Chris wrote: > After run test above, there are many "unnamed alloca" in test.mir. Not sure if it is sample code issue, rather then codegen issue? I've experienced this in the past, I think it's something weird / broken with the MIR representation -- I've never gotten to the bottom of it. Previously I've just fiddled with my test cases until they don't generate any allocas at all. Note that you don't necessarily need a MIR test input that comes straight from a C input: you can delete and modify the MIR until it stimulates the code path you're trying to test. That means you could delete anything to do with un-named allocas in the MIR output, alternately you could copy-and-edit an existing MIR test until it represents the behaviour in branch-folder that you're trying to fix.
closed by commit https://reviews.llvm.org/rGec32dff0b075055b30140c543e9f2bef608adc14
Thanks for working on this! Really happy to have you on board the LLVM project :)

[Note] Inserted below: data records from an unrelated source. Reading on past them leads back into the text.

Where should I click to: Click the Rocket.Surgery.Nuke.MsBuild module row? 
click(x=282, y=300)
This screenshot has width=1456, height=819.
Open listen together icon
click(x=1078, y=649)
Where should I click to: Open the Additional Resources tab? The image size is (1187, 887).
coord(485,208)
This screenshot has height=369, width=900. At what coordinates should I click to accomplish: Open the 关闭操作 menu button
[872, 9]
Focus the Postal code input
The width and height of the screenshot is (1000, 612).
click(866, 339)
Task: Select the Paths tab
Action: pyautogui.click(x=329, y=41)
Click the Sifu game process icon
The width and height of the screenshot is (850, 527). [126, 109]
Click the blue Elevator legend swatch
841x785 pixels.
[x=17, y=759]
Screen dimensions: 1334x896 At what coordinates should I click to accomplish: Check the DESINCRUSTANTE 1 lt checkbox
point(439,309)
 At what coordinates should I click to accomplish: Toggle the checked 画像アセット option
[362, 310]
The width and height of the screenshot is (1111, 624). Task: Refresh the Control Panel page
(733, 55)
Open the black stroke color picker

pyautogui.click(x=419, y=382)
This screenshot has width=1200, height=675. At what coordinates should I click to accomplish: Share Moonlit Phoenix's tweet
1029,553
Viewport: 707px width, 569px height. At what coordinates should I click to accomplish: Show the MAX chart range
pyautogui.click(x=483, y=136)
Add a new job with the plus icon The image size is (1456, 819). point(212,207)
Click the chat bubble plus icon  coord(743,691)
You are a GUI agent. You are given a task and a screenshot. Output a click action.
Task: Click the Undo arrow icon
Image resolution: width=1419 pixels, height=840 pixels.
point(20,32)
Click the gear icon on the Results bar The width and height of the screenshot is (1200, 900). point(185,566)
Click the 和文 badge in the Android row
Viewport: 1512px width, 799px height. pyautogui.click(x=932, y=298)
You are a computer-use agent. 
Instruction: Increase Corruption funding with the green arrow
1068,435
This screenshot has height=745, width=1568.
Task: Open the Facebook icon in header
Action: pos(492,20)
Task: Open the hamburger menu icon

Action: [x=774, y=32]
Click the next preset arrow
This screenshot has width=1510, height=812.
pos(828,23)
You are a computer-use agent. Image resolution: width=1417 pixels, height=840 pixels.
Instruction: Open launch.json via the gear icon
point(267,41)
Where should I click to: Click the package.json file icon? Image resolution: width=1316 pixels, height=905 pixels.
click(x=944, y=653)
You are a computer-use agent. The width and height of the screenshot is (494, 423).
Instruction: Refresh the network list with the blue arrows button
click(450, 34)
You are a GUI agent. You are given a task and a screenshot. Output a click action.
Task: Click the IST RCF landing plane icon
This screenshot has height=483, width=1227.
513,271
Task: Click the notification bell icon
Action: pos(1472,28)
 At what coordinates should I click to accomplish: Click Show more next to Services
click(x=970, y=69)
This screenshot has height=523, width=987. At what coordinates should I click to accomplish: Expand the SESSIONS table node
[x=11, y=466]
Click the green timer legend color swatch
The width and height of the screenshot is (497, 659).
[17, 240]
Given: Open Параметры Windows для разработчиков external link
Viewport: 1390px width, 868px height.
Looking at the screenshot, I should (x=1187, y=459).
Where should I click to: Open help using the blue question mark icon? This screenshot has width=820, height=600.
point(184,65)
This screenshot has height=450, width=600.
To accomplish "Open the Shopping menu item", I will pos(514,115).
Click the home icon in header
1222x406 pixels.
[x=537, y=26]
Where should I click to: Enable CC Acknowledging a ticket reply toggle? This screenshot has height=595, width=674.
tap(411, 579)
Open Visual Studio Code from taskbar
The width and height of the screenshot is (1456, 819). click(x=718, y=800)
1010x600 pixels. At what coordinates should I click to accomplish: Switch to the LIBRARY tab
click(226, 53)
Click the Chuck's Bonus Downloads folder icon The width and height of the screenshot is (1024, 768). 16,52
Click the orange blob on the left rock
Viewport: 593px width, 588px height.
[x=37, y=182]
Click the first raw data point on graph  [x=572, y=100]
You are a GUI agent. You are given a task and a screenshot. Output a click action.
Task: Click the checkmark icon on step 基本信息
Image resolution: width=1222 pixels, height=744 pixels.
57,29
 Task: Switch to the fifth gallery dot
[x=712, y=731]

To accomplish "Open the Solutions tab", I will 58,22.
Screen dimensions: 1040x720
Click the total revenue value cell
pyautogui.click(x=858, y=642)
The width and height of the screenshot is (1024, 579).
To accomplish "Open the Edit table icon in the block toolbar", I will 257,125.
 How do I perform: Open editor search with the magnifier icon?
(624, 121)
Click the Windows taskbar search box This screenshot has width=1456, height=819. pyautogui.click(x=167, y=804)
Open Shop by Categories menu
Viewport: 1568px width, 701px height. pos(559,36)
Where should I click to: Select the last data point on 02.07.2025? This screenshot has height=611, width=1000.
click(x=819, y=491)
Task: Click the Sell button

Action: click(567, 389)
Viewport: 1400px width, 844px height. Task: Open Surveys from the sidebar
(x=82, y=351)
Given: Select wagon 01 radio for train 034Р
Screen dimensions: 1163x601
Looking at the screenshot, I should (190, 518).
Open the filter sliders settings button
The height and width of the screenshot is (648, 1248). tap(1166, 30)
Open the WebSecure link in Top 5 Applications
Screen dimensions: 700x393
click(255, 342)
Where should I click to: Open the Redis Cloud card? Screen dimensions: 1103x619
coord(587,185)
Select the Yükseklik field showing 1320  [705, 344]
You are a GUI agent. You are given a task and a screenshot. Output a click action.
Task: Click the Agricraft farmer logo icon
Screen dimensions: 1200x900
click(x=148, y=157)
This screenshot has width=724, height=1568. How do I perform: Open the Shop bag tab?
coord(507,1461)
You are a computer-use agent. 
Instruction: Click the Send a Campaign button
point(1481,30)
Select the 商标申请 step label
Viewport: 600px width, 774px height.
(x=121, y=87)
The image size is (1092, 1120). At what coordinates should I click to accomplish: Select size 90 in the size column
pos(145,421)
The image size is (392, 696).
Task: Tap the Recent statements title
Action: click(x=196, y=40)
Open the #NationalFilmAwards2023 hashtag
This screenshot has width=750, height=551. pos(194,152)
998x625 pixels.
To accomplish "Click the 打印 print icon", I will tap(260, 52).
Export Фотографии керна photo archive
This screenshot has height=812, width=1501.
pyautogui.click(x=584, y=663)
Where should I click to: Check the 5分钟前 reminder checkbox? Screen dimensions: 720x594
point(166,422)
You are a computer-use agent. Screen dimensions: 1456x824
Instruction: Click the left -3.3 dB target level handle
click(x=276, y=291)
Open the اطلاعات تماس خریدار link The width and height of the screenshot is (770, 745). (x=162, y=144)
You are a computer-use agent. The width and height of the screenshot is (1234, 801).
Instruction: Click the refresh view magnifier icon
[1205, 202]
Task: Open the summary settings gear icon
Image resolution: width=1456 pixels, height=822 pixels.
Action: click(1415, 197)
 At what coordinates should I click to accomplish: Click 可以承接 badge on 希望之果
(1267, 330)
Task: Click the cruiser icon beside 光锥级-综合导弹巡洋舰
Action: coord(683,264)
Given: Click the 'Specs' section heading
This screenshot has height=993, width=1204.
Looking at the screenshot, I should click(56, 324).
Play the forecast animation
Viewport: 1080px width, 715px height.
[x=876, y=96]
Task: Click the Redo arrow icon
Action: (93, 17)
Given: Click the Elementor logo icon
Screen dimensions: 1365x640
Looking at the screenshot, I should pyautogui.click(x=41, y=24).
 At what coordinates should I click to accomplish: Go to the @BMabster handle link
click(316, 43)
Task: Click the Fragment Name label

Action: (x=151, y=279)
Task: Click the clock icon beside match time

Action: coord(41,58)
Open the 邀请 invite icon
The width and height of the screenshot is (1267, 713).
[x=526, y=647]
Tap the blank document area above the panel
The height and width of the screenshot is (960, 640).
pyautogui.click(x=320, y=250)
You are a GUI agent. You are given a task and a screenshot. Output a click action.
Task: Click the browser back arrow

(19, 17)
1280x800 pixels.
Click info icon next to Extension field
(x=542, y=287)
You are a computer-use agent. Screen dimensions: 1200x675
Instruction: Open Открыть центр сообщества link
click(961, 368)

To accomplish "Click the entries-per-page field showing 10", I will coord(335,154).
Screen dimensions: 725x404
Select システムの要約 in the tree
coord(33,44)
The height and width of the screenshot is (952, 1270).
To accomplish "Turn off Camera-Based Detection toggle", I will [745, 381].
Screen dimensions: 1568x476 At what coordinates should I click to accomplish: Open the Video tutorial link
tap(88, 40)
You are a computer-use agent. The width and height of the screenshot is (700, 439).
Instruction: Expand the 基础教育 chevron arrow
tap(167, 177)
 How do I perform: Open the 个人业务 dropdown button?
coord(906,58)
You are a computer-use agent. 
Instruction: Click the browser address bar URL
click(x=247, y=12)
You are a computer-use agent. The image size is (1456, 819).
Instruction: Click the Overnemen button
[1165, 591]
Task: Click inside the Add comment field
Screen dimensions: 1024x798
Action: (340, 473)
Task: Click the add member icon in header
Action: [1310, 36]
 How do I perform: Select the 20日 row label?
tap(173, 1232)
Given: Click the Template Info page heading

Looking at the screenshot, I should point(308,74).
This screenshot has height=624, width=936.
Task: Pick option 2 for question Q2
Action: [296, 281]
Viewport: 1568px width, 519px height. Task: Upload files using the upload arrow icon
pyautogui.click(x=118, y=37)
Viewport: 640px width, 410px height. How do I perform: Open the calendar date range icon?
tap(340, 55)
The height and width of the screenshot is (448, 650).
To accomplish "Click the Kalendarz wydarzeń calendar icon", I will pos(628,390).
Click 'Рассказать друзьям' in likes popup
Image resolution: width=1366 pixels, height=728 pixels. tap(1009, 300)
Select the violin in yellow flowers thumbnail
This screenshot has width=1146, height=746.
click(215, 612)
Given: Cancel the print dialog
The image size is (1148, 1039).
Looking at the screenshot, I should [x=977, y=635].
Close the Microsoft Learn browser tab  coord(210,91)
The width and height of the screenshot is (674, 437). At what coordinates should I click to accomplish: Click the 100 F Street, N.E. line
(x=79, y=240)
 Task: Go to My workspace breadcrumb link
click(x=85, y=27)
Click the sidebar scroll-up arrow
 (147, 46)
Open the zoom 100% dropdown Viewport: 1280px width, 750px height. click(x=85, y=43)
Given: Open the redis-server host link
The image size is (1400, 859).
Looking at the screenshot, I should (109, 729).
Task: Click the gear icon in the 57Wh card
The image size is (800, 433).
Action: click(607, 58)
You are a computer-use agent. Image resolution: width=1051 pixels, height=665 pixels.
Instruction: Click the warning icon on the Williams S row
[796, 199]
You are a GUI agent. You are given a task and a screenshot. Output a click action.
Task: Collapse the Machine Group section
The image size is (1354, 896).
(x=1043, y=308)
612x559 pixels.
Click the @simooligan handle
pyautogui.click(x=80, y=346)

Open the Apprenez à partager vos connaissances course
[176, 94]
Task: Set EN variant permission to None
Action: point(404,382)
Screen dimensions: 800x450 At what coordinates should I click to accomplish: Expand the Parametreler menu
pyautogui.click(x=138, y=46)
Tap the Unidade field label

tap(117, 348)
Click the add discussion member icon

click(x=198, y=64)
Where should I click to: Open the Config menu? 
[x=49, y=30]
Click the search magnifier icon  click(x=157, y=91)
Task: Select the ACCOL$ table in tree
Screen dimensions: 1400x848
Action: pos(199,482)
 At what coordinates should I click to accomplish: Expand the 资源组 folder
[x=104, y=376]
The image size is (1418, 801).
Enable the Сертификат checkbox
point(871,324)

@Greg Bedwell Hi Greg, just feel the LLVM community is very nice and many seniors would take time to kindly help a beginner, especially you, thanks so much :)
It can be reproduced using the PowerParser.ii.cc by clang 7809fa20400000fd40b4a4b56696c7fbcd0f0fa9 (committed at 2021-01-06). So I decide to reopen it. > clang -w -O1 -c PowerParser.ii.cc -o dbg.o -g > clang -w -O1 -c PowerParser.ii.cc -o rel.o Then > objdump -d dbg.o > dbg_objdump > objdump -d rel.o > rel_objdump > diff dbg_objdump rel_objdump 2c2 < dbg.o: file format elf64-x86-64 --- > rel.o: file format elf64-x86-64 26,29c26,29 < 40: eb 0e jmp 50 <_ZN1k1lEv+0x50> < 42: 66 2e 0f 1f 84 00 00 nopw %cs:0x0(%rax,%rax,1) < 49: 00 00 00 < 4c: 0f 1f 40 00 nopl 0x0(%rax) --- > 40: e9 0b 00 00 00 jmpq 50 <_ZN1k1lEv+0x50> > 45: 66 2e 0f 1f 84 00 00 nopw %cs:0x0(%rax,%rax,1) > 4c: 00 00 00 > 4f: 90 nop
Both debug and release version produce the same LLVM IR when exclude debug info. It seems like a assembler bug, since passing '-fno-integrated-as' to clang makes no difference on machine code.
(In reply to Zhiwei Chen from comment #13) > It can be reproduced using the PowerParser.ii.cc by clang > 7809fa20400000fd40b4a4b56696c7fbcd0f0fa9 (committed at 2021-01-06). So I > decide to reopen it. > > > clang -w -O1 -c PowerParser.ii.cc -o dbg.o -g > > clang -w -O1 -c PowerParser.ii.cc -o rel.o > > Then > > > objdump -d dbg.o > dbg_objdump > > objdump -d rel.o > rel_objdump > > diff dbg_objdump rel_objdump > > 2c2 > < dbg.o: file format elf64-x86-64 > --- > > rel.o: file format elf64-x86-64 > 26,29c26,29 > < 40: eb 0e jmp 50 <_ZN1k1lEv+0x50> > < 42: 66 2e 0f 1f 84 00 00 nopw %cs:0x0(%rax,%rax,1) > < 49: 00 00 00 > < 4c: 0f 1f 40 00 nopl 0x0(%rax) > --- > > 40: e9 0b 00 00 00 jmpq 50 <_ZN1k1lEv+0x50> > > 45: 66 2e 0f 1f 84 00 00 nopw %cs:0x0(%rax,%rax,1) > > 4c: 00 00 00 > > 4f: 90 nop The newly reproduced issue is due to an assembler optimization in llvm/lib/Target/X86/MCTargetDesc/X86AsmBackend.cpp https://reviews.llvm.org/D75203#2491618 -mllvm -x86-pad-for-align=false is a workaround.
Closing the MC issue in favor of bug 48742.